Messa al Santuario Madonna delle Grotte (5 maggio 2019)

Almeno in due delle tre orazioni che scandiscono la celebrazione dell’Eucaristia (la Colletta all’inizio, la preghiera sulle offerte nel cuore della celebrazione, la preghiera dopo la comunione a conclusione della celebrazione) si fa riferimento alla nostra gioia.

Nella Colletta si parla di una permanente esultanza del popolo di Dio, a motivo della “rinnovata giovinezza dello Spirito” e di una sua letizia “per il dono della dignità filiale”.

Nella preghiera sulle offerte si parla di una Chiesa “in festa” e si chiede al Signore il dono di “una perenne letizia”.

E’ sempre impegnativo parlare di gioia, perché l’esperienza della gioia, il sentirsi lieti, chiede ragioni solide, in grado di resistere agli accadimenti della vita, se non si vuole identificare la gioia, la sua possibilità, esclusivamente con le felici circostanze dell’esistenza.

I tre testi della parola di Dio, proposti nella celebrazione, indicano le condizioni di una “permanente esultanza”.

Nel primo testo (At 5,27b-32.40b-41) di Pietro e di Giovanni si racconta che “se ne andarono via dal Sinedrio (dove erano stati diffidati dal continuare a parlare di Gesù e dove erano stati picchiati) lieti” e viene indicata anche la ragione della loro gioia: “essere stati giudicati degni di subire oltraggi per il nome di Gesù”. Cioè, quello che normalmente costituisce motivo di tristezza, di paura e di risentimento, come subire un oltraggio, essere picchiati, per i due discepoli costituisce la ragione della loro letizia.
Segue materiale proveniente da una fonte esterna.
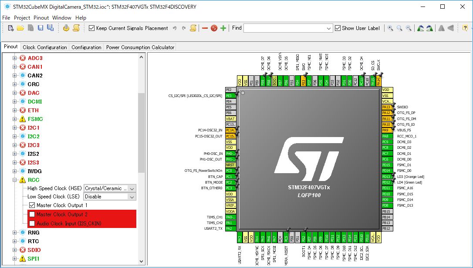Save the project using the toolbar icon

coord(40,27)
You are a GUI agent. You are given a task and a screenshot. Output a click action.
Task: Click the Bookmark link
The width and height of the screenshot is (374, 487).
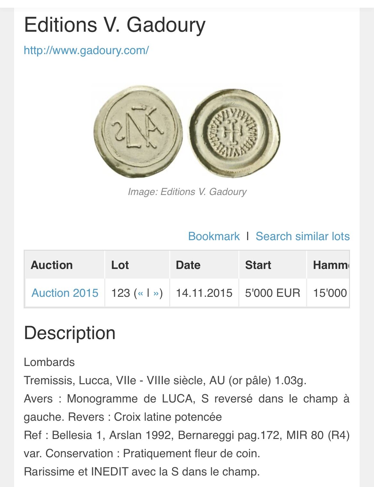coord(213,236)
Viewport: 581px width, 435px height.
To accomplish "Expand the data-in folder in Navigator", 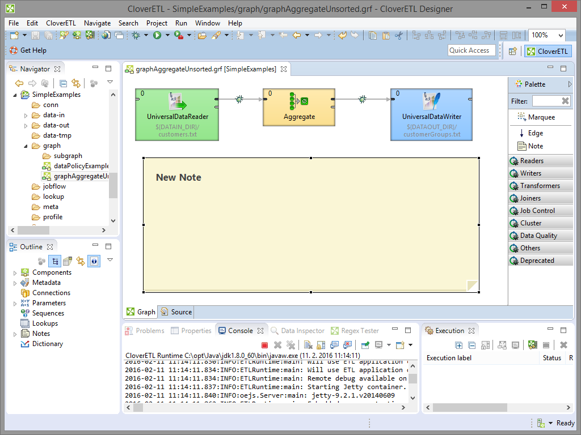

Non per la cosa in sé (nessuna persona normale è contenta di subire violenza), ma a motivo di Gesù.

Il testo dell’Apocalisse (5,11-14), proposto dalla seconda Lettura, non parla direttamente della gioia, ma presenta una moltitudine immensa (“miriadi di miriadi, migliaia di migliaia”) di angeli, di altri esseri viventi, di anziani che a gran voce (poco prima il testo aveva parlato di un canto nuovo), che celebrano l’Agnello immolato, seduto sul trono (Gesù Cristo Crocifisso Risorto) un coro a cui partecipano anche “tutte le creature del cielo e della terra, sotto terra e nel mare”.

Il Vangelo (Gv 21,1-14) racconta l’incontro di alcuni discepoli con Gesù, dopo la sua risurrezione. Gesù raccoglie attorno a sé i suoi amici doppiamente sconfitti, nella loro fede in lui (tanto che tornano a fare i pescatori) e nella loro fatica di provvedere alla loro vita («In quella notte non presero nulla»).

Li raccoglie attorno a sé per condurli al riconoscimento di lui come Signore, per dar frutto alla loro fatica («La [rete] gettarono e non potevano più tirarla su per la gran quantità di pesci») e per offrire loro il pane che accompagna il cammino della vita («Prese il pane e lo diede loro»).

In questi gesti c’è l’amore di Gesù che si prende cura dei suoi amici, un amore che non è mai venuto meno, che nemmeno la morte ha potuto spegnere. Un amore che però ha bisogno di essere riconosciuto. Il discepolo amato opera questo riconoscimento, perché ama il Signore, perché anche il suo amore non è venuto meno, ma ha saputo stare ai piedi della croce, ha letto la morte di Gesù in modo diverso dai suoi amici.

Quanto Gesù, il Risorto, ha fatto un giorno per i suoi discepoli, continua a compierlo per i suoi amici, per me: si prende cura di me, anche quando non lo so riconoscere presente nei miei giorni, perché segnato da tante fatiche infruttuose, crea le condizioni perché la fatica della vita non resti senza frutto, m’invita a mangiare il “pane” che lui mi offre, perché di nuovo riprenda a seguirlo.

Anch’io, come il discepolo amato, sarò in grado di riconoscere, con stupore e gioia, che è il Signore, che il Signore continua a prendersi cura di me, se non abbandonerò il mio amore per lui, anche se fragile, incostante.